Content starts

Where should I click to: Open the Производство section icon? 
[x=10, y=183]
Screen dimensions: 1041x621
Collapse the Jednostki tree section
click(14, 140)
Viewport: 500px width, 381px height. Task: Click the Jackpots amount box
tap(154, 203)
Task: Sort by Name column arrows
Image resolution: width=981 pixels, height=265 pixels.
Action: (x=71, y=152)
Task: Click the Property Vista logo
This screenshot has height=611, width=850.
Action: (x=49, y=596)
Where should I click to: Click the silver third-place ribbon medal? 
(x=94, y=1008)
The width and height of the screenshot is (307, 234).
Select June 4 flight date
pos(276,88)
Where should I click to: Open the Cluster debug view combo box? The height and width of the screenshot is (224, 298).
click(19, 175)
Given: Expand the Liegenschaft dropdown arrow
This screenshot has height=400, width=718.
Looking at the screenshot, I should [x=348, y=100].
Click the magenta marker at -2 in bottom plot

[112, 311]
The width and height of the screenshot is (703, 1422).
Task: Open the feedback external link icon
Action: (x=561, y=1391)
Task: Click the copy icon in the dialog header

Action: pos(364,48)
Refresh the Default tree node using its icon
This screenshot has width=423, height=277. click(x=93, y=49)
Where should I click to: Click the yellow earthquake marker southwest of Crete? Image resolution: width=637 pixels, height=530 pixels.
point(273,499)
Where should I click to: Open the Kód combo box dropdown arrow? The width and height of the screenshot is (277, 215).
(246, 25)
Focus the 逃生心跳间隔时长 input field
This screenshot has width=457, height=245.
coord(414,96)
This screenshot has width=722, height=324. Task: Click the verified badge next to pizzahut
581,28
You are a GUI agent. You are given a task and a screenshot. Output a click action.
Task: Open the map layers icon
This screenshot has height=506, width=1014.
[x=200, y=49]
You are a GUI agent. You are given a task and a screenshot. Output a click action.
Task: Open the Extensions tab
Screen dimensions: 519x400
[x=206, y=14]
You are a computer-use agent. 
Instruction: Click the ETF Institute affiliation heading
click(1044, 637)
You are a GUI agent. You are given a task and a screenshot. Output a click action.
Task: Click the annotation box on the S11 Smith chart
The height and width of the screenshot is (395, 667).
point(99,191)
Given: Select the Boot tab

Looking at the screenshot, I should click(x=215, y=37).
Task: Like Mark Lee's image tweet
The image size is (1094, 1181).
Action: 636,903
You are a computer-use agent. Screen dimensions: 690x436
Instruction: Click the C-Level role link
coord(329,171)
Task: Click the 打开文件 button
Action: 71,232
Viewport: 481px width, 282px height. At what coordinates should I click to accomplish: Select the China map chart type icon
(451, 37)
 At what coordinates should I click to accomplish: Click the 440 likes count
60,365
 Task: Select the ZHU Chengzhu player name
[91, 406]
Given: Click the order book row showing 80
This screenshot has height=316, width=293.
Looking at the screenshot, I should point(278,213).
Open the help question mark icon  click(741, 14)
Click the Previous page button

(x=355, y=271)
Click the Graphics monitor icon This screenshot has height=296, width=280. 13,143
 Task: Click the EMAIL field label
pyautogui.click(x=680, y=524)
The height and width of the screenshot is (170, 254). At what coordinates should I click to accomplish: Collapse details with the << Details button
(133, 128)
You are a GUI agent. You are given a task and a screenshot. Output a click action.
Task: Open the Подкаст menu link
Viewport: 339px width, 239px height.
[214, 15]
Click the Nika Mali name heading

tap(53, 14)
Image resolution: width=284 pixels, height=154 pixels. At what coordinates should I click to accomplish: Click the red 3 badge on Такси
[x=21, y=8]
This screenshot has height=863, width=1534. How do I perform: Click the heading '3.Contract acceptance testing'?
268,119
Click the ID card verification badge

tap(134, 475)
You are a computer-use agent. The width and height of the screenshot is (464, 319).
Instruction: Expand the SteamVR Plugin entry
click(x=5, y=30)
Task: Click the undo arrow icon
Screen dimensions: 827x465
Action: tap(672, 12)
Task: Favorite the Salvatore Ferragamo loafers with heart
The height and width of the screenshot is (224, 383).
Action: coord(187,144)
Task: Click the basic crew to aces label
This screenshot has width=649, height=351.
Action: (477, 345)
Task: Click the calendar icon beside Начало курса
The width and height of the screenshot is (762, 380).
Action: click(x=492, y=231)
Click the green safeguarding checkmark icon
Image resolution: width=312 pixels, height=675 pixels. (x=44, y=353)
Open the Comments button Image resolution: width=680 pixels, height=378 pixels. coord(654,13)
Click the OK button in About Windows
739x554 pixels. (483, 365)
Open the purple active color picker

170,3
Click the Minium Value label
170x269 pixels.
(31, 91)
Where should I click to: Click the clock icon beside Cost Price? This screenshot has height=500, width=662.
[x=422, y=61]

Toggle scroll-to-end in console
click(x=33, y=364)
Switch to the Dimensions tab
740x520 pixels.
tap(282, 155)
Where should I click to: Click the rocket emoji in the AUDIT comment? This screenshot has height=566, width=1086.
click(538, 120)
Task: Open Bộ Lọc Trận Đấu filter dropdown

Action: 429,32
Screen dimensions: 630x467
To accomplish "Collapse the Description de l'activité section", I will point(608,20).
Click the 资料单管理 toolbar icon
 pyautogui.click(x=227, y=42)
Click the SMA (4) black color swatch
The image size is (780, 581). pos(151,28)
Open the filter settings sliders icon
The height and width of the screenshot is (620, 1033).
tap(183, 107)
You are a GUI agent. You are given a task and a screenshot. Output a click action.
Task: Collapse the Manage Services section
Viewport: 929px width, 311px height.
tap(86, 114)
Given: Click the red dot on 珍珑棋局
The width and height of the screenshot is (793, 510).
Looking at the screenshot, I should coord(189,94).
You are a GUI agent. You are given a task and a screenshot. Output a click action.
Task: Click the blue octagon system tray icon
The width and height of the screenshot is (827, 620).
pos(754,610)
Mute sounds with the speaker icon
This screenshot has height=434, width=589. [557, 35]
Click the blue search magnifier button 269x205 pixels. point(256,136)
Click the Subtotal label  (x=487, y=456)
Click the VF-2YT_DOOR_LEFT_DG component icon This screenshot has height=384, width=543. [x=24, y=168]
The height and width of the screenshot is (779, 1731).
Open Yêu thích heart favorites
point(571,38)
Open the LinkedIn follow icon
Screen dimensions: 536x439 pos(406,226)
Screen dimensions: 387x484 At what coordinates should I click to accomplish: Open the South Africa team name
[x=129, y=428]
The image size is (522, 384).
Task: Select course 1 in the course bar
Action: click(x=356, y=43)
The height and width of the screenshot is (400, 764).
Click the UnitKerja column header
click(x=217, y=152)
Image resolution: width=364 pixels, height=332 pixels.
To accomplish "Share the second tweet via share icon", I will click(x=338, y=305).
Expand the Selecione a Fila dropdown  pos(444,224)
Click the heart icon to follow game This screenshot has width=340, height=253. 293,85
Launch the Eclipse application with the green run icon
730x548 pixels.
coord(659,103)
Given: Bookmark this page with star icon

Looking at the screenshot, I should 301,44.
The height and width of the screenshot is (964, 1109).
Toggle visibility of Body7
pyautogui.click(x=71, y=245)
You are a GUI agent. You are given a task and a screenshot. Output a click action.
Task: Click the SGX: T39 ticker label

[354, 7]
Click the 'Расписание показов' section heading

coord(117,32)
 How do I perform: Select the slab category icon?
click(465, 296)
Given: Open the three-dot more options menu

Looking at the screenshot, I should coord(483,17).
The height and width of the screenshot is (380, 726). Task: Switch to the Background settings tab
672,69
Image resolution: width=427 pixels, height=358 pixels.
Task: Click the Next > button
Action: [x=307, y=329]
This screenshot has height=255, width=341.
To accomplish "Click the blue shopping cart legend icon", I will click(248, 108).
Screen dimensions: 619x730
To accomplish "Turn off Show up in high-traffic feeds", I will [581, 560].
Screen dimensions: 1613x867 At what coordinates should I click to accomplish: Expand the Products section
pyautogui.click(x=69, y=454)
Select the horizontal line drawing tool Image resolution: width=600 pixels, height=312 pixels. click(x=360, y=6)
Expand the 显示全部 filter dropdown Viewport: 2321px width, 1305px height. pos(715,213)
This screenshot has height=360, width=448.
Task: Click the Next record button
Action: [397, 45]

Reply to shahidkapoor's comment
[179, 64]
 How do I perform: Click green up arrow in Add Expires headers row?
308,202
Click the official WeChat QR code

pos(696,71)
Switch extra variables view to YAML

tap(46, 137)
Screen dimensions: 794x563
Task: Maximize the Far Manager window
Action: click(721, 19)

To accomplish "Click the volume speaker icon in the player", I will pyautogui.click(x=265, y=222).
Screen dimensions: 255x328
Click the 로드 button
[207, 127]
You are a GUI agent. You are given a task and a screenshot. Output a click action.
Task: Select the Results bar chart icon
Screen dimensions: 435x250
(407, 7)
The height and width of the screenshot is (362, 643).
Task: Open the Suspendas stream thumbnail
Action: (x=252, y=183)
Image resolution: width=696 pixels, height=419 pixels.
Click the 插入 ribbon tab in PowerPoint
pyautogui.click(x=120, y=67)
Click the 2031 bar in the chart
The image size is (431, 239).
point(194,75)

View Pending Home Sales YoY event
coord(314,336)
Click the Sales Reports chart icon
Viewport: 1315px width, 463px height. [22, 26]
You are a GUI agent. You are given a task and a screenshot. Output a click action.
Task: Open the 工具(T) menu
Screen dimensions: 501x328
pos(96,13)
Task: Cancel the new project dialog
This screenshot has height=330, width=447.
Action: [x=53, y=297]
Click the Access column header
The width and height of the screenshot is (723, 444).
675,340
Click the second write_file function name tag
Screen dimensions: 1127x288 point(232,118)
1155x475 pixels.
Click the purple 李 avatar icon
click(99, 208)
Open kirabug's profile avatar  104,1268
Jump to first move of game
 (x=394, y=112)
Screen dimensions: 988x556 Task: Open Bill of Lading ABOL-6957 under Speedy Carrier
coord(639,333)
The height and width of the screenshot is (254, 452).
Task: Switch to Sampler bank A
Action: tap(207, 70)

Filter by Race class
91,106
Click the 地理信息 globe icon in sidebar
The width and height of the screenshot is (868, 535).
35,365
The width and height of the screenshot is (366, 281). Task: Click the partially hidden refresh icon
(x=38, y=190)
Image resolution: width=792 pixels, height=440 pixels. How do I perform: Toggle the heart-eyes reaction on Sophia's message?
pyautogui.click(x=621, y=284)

Content ends

◆ **HOW TO COMPLETE THIS TASK**
From the material above, copy every line where the word "will" is found.

◆ **REPLY**
To accomplish "Collapse the Description de l'activité section", I will point(608,20).
To accomplish "Share the second tweet via share icon", I will click(x=338, y=305).
To accomplish "Click the blue shopping cart legend icon", I will click(248, 108).
To accomplish "Turn off Show up in high-traffic feeds", I will [581, 560].
To accomplish "Click the volume speaker icon in the player", I will pyautogui.click(x=265, y=222).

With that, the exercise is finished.